A new McKinsey study of 800 occupations finds that automation and artificial intelligence will transform the workplace over the next decade. In order to compete, our skills have to change. The study finds that communication skills will be valued above all others. “The need for finely tuned social and emotional skills will grow rapidly,” according to the report.

The McKinsey report supports the conclusion I’ve reached several years of interviews with billionaires and business leaders, NASA astronauts and Navy SEALS, neuroscientists and historians. As the forces of globalization, automation and artificial intelligence disrupt every career and every industry, mastering the art of persuasion isn’t an option anymore; it’s the key driver of success.

Persuasion–the ability to combine words and ideas to change hearts and minds–is the one tool we have to outsmart smart machines.

You see, in today’s world your value is locked up in your ideas. Your value doesn’t come from how fast you can ploough a field as in the Agrarian Age or from how fast you can assemble widgets on a factory floor as in the Industrial Age. In the knowledge economy, you are only as valuable as your ideas.

Here’s the key. Ideas don’t sell themselves. An idea needs an advocate, someone to champion it and convince others to buy in. This is the first time in history that anyone who is a little better at expressing their idea can see a sudden, massive increase in wealth that is unprecedented in human history.

For example, famed venture capitalist Michael Moritz, one of Google’s first investors, told me that Sergey Brin and Larry Page captivated investors from the time they first stepped into the office of Sequoia Capital. The ability to convince others that your idea has merit–good old fashioned persuasion–is the single greatest skill that will give you a competitive edge. Great communicators are irresistible and irreplaceable.

Here are three ways to build your persuasive skills.

1. Watch great persuaders

Great persuaders are a click away. Since 2006, TED Talks have streamed presentations from some of the best public-speakers of our time. You can watch human rights attorney Bryan Stevenson argue for criminal justice reform or Bill Gates argue for more emphasis on healthcare initiatives in developing countries.

On YouTube, you can watch videos of Steve Jobs–one of the great corporate persuaders of our time. Watch Jobs make the case for the original Macintosh in 1984 or the iPhone in 2007. Pay attention to the power of the message and simplicity of the slides. Valuable lessons are at your finger-tips.

2. See yourself as a Chief Storytelling Officer

Richard Branson once told me that a person cannot be a successful entrepreneur or leader today without the ability to tell a compelling a story. The science of persuasion supports Branson’s observation. Stories inform, educate and inspire. According to neuroscientist and Princeton professor Uri Hasson, stories synchronize people’s brains, making the speaker and the listener mentally connected with one another.
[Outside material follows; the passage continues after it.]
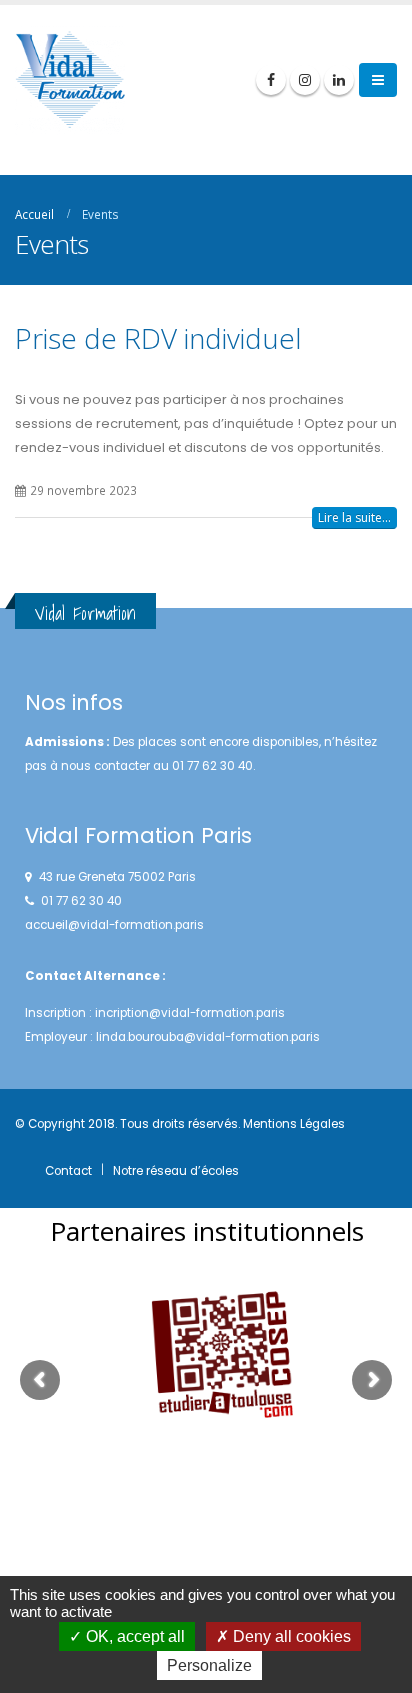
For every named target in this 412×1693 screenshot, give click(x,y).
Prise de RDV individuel (158, 338)
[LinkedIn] (339, 80)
It’s no coincidence that storytelling is a prized asset at Virgin, Google, SAP, Nike, Microsoft and other admired companies. Machines don’t have a heart; storytellers do.

3. Reframe and rehearse

You cannot persuade another person to buy-in to your original idea if you’re afraid to speak up. Cognitive psychologists say “reappraisal” or reframing your mental picture can boost your confidence. Reframing your fear doesn’t mean you can eliminate it completely from your mind. It simply means that you recognize your fear, accept that it exists, and overwhelm it with empowering self-talk and mental images of success. The second step to overcoming your fear is to rehearse–over and over and over. Practice reduces anxiety.

Early in my research for a new book on persuasion, I spoke to Anthony Goldbloom, the founder and CEO of Kaggle, a company that uses predictive modeling to solve big problems. “By construction, machines are very good at learning things that have been done before and repeating them again and again and again,” Goldbloom told me. “But in order to touch somebody emotionally, you have to surprise people. Machines have made very little progress in tackling novel situations. They can’t handle things they haven’t seen many times before.”

Your novel ideas are your most valuable asset. Your ideas matter. Learn to speak up for them, inspire the rest of us to believe in you, and you’ll be unstoppable, irresistible and irreplaceable in the age of AI.